** RECORDS FOR PROCESSING follows **

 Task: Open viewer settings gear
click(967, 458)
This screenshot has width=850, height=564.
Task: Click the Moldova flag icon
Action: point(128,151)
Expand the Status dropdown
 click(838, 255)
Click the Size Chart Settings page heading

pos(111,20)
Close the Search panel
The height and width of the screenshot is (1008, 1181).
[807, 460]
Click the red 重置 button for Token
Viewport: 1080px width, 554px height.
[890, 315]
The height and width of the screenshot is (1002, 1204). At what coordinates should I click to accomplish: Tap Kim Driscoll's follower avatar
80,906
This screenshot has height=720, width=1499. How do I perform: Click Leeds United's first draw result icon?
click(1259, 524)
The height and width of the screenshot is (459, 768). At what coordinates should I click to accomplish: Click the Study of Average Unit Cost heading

** End of RECORDS FOR PROCESSING **

DIRECTIONS> From the line that contains "Expand the Status dropdown" through the end of the records above, print every line exactly and nothing else.

FINISHED TASK>
Expand the Status dropdown
 click(838, 255)
Click the Size Chart Settings page heading

pos(111,20)
Close the Search panel
The height and width of the screenshot is (1008, 1181).
[807, 460]
Click the red 重置 button for Token
Viewport: 1080px width, 554px height.
[890, 315]
The height and width of the screenshot is (1002, 1204). At what coordinates should I click to accomplish: Tap Kim Driscoll's follower avatar
80,906
This screenshot has height=720, width=1499. How do I perform: Click Leeds United's first draw result icon?
click(1259, 524)
The height and width of the screenshot is (459, 768). At what coordinates should I click to accomplish: Click the Study of Average Unit Cost heading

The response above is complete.